Some of the newest Spring 2017 books for serious Mothers’ Day readers
When photographer Nancy Borowick learned that her mother had Stage Four cancer, she picked up her camera and began to document the process of saying goodbye. Her father simultaneously learned that he, too, had State Four cancer. The cover of this book is a needlepoint Nancy’s father made for her mother on their wedding day. Her father succumbed to cancer at the age of 58; and 364 days later, Nancy and her family were back at the synagogue to bury her mother.
Nancy documented her parents final years as they both battled cancer simultaneously. By turning the camera on her family’s life during this most intimate time, Borowick learned a great deal about herself, family, motherhood and relationships in general. The lessons she garnered from Howie and Laurel Borowick were plentiful: always call when the airplane lands, never pass on blueberry pie, and most importantly, family is love and love is family. The New York Times wrote, “Though it is nothing she would have wished for, in a relatively short time Nancy Borowick became an expert in photographing death.” You can read an essay HERE from the NYT and another photographic essay from National Geographic HERE
“Life is a gift, and no one promised me longevity.” These are the words, spoken by Howie Borowick just a few months after he was diagnosed with inoperable stage-4 pancreatic cancer. Having lost both of his parents before his sixteenth birthday, he understood the fragility of life. He never wasted a day, thinking each would be his last and when his cancer arrived, his bucket list was empty.

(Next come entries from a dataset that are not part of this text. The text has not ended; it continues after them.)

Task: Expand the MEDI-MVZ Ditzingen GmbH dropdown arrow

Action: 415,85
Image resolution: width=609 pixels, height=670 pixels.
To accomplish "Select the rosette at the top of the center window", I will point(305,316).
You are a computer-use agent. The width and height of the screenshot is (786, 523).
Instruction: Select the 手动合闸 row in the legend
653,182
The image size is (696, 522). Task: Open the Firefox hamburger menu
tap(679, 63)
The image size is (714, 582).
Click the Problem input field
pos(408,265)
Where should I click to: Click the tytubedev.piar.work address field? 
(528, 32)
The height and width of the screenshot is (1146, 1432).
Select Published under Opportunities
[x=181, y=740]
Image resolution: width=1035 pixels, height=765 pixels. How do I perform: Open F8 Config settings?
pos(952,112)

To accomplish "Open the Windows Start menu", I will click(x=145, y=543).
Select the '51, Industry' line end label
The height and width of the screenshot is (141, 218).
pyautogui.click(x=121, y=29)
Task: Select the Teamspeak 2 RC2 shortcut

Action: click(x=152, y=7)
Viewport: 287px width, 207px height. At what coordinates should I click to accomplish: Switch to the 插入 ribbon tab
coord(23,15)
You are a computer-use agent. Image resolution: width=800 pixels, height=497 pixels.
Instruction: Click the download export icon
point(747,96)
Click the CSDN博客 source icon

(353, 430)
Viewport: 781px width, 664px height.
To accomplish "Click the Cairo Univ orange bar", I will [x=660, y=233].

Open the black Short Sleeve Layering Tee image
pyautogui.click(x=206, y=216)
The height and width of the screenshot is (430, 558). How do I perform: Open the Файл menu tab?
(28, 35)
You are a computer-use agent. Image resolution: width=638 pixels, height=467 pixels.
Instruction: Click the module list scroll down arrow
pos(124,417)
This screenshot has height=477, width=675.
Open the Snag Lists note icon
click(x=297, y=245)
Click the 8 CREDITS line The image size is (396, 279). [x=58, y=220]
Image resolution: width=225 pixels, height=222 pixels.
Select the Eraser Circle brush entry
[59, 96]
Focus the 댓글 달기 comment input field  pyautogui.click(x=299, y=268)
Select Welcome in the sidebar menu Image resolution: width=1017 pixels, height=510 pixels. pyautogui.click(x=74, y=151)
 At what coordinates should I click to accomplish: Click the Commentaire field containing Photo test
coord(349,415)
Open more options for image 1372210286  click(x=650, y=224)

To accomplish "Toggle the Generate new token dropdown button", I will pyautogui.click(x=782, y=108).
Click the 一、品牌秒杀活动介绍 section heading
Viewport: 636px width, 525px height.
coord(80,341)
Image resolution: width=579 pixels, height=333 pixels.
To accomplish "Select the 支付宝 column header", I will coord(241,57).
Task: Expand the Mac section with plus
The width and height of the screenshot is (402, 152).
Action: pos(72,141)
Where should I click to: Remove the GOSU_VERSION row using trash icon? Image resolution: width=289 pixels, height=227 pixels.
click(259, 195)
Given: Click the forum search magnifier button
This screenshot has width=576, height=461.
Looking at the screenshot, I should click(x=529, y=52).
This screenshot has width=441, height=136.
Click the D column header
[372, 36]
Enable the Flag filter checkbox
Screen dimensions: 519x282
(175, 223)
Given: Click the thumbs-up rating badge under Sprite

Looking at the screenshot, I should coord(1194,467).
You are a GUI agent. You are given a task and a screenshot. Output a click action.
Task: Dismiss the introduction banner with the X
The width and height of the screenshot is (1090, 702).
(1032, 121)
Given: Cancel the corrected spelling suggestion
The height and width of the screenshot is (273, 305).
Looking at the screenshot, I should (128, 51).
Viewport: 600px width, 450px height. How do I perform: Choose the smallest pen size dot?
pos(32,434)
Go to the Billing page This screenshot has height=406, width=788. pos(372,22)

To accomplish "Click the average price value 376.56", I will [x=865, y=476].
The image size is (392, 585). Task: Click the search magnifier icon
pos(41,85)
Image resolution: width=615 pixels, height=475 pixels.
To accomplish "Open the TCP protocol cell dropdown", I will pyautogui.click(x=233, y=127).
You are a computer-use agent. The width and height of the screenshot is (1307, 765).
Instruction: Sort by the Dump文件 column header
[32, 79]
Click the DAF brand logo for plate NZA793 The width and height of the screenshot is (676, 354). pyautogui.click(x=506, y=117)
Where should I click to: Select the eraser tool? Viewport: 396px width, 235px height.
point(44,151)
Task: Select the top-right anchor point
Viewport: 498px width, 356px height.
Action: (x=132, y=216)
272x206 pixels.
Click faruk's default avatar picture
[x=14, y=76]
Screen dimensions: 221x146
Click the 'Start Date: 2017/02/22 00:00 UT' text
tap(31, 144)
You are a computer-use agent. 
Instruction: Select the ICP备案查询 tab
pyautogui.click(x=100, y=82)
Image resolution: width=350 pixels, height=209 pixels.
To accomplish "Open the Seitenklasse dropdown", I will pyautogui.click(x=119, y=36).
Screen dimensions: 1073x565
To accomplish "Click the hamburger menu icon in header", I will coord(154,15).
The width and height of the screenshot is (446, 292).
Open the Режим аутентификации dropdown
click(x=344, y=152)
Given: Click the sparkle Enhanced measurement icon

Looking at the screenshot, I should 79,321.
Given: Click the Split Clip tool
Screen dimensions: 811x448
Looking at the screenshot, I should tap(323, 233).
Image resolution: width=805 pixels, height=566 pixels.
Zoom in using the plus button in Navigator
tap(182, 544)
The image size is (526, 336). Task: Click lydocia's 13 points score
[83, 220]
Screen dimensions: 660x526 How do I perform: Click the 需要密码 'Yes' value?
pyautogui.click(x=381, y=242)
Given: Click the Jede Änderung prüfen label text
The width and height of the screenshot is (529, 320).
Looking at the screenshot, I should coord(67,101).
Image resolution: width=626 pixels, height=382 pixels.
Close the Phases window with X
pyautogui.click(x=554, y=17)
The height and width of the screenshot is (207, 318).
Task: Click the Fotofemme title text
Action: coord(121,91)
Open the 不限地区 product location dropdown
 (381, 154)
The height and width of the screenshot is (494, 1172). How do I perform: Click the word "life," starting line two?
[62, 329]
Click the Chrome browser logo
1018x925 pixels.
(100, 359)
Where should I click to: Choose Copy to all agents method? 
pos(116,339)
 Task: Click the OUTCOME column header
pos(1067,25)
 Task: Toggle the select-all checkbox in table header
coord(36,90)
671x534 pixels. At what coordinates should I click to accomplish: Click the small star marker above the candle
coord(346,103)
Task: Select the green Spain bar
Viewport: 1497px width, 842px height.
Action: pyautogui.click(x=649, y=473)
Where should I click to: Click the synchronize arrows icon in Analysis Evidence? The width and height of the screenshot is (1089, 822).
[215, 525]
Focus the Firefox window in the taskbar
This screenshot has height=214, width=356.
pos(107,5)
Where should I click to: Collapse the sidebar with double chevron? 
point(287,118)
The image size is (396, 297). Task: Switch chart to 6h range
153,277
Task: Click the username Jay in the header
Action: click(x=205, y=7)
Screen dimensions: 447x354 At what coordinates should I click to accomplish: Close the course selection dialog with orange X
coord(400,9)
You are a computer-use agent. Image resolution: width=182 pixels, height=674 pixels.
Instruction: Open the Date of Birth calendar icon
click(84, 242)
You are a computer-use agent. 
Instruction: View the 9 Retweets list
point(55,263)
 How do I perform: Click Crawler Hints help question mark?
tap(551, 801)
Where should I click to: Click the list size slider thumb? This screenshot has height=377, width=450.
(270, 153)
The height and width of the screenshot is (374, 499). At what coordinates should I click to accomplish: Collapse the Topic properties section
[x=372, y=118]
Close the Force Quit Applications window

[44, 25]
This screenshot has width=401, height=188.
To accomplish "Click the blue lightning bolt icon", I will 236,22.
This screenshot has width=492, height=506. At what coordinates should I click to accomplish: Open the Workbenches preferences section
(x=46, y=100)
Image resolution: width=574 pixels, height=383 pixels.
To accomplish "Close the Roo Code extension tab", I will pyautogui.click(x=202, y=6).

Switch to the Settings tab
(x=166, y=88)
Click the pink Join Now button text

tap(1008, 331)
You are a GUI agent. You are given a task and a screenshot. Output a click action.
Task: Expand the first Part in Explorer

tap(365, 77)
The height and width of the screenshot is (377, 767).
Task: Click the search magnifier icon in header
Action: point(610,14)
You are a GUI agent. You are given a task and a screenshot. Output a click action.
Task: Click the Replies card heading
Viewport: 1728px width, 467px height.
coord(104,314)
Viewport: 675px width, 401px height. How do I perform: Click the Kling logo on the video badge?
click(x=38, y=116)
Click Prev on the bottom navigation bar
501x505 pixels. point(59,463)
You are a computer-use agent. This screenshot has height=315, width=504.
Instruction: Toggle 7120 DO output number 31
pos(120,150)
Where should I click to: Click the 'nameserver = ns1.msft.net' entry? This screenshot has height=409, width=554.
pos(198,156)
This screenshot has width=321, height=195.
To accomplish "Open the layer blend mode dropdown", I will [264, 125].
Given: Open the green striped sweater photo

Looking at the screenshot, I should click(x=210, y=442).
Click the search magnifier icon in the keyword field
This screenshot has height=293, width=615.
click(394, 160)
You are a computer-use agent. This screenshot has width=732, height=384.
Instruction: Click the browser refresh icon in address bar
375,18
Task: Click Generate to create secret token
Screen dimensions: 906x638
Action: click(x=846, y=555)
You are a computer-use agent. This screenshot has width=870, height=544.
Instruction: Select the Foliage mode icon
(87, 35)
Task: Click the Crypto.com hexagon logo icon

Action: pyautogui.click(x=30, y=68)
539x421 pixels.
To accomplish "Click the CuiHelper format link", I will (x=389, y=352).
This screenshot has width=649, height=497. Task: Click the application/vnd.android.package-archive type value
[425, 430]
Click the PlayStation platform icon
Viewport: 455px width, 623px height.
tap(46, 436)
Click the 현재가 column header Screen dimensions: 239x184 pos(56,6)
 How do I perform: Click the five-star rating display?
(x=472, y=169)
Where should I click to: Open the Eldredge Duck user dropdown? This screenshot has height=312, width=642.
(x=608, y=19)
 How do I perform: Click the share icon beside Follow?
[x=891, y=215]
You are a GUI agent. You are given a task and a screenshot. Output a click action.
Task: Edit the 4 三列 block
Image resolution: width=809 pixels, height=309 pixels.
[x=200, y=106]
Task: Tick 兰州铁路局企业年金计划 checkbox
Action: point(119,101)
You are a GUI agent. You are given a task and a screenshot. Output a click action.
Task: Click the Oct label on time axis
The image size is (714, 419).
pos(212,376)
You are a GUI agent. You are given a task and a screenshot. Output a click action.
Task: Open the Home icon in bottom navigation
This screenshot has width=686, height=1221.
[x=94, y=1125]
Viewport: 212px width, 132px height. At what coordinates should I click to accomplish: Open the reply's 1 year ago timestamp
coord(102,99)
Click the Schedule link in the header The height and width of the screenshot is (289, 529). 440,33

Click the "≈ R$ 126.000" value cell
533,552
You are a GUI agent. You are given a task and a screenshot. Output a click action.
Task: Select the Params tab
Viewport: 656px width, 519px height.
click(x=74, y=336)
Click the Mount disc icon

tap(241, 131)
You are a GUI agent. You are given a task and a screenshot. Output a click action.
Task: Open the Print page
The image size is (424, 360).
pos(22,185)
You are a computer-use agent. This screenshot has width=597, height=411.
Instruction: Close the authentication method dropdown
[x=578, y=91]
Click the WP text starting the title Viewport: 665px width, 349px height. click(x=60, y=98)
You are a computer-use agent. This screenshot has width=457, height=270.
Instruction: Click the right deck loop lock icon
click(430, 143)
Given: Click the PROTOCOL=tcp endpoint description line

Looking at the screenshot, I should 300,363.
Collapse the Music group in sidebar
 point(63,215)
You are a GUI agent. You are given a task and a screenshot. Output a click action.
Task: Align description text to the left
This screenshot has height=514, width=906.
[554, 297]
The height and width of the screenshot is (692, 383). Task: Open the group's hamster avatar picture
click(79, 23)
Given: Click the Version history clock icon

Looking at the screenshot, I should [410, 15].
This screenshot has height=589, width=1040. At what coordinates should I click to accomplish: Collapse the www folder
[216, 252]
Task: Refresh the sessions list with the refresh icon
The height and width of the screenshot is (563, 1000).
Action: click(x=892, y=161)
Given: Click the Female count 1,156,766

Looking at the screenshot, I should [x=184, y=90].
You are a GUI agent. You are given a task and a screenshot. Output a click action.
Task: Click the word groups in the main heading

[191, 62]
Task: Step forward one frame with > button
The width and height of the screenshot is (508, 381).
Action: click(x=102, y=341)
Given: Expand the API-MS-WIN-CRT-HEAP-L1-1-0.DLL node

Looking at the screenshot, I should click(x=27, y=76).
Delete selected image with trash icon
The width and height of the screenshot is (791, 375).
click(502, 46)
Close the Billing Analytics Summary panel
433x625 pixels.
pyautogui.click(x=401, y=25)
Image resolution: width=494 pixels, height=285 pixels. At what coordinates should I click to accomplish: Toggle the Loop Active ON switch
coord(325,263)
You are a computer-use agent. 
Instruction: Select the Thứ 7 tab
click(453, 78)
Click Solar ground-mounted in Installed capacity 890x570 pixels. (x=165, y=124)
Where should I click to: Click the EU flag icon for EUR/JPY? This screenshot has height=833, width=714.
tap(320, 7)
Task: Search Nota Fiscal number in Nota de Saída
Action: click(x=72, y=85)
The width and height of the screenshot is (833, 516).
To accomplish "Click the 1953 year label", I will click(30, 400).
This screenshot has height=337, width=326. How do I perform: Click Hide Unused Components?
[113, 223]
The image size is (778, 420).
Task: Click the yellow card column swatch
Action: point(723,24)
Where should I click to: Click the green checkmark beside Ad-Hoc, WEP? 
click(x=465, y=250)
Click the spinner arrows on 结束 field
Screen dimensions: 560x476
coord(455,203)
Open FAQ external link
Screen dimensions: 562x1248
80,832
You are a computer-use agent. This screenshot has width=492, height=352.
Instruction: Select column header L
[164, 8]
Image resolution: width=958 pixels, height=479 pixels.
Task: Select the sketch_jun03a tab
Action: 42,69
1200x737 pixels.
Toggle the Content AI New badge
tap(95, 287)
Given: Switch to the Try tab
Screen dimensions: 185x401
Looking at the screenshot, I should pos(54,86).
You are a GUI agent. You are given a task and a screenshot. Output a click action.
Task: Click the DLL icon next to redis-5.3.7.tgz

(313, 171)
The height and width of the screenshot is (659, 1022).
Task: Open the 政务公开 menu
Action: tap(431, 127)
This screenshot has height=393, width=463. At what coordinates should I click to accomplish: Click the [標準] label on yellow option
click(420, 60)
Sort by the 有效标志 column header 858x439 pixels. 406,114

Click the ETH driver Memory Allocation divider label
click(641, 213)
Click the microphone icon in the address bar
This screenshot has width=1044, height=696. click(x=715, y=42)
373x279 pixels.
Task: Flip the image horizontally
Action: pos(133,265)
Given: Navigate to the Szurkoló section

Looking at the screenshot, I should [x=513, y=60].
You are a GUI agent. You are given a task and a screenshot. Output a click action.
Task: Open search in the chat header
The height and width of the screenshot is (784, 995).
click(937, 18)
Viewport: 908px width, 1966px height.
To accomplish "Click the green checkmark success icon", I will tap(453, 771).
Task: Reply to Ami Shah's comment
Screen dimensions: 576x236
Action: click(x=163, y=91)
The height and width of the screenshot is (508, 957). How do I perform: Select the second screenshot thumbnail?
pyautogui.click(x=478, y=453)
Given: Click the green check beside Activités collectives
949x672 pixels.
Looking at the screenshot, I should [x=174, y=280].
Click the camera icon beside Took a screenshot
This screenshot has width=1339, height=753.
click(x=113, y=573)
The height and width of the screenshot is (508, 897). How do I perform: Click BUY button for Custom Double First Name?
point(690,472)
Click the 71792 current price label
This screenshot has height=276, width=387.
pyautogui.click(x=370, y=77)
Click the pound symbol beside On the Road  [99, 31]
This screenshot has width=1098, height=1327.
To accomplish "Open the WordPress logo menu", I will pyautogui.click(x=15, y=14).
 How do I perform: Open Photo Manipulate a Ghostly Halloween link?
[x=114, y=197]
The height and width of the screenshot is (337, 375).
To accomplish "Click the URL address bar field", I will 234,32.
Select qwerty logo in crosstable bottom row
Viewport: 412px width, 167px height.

The only thing he was not ready to leave behind was his wife Laurel, the love of his life, who had been managing her disease—breast cancer—for over 17 years. Laurel and Howie chose to spend their last months creating new memories rather than cowering in the reality of their situation. They were married 34 years, and suddenly their time was up. Nancy photographed her parents to hold on to their memory, and to capture their essence and strength. It is a love story that she tells in this book.
Our Short History:
by Lauren Grodstein
This is Grodstein’s fifth novel. In it, she asks, how can a mother learn to let go of the people she loves the most? Karen Neulander (heading for a new land, a new passage?) is a successful New York political consultant and single mother. She gave birth to her son, Jacob alone and has raised him alone. When she told her boyfriend, Dave, that she was pregnant with Jacob, he left. But now, six years after his birth, Jake is asking to meet his father. Oh, and Karen is dying. When she finally calls her ex, she’s shocked to find Dave ecstatic about the son he never knew he had. First, he can’t meet Jake fast enough, and then he can’t seem to leave him alone. Karen quickly grows anxious as she watches Dave insinuate himself into Jake’s life just as her own strength and hold on Jake grow more tenuous. Karen wrestles with the knowledge that the only thing she cannot bring herself to do for her son — let Dave become a permanent part of his life — is the thing he needs from her the most. With heart-wrenching poignancy, unexpected wit, and mordant humor, Lauren Grodstein has created an unforgettable story about a mother. (The idea for the novel came from Grodstein’s experience in her late thirties, when it seemed cancer was around her. Her sister-in-law’s mother succumbed to ovarian cancer; her sister-in-law’s sister was diagnosed with cancer; someone from college died of cancer, leaving three children behind. So cancer became a situation on which to base the story)
MY MOTHER’S KITCHEN
Breakfast, Lunch, Dinner
and The Meaning of Life
by Peter Gethers
From the co producer of “Old Jews Telling Jokes,” and a scion of Ratner’s kosher dairy restaurant on Delancey street, comes a funny, moving memoir about a son’s discovery that his mother has a genius for understanding the intimate connections between cooking, people and love
Peter Gethers wants to give his aging mother a very personal and perhaps final gift: a spectacular feast featuring all her favorite dishes. The problem is, although he was raised to love food and wine he doesn’t really know how to cook. So he embarks upon an often hilarious and always touching culinary journey that will ultimately allow him to bring his mother’s friends and loved ones to the table one last time.
The daughter of a restaurateur – the restaurant was New York’s legendary Ratner’s – Judy Gethers discovered a passion for cooking in her 50s. In time, she became a mentor and friend to several of the most famous chefs in America, including Wolfgang Puck, Nancy Silverton and Jonathan Waxman; she also wrote many cookbooks and taught cooking alongside Julia Child. In her 80s, she was robbed of her ability to cook by a debilitating stroke. But illness has brought her closer than ever to her son: Peter regularly visits her so they can share meals, and he can ask questions about her colorful past, while learning her kitchen secrets. Gradually his ambition becomes manifest: he decides to learn how to cook his mother the meal of her dreams and thereby tell the story of her life to all those who have loved her. With his trademark wit and knowing eye, Peter Gethers has written an unforgettable memoir about how food and family can do much more than feed us-they can nourish our souls.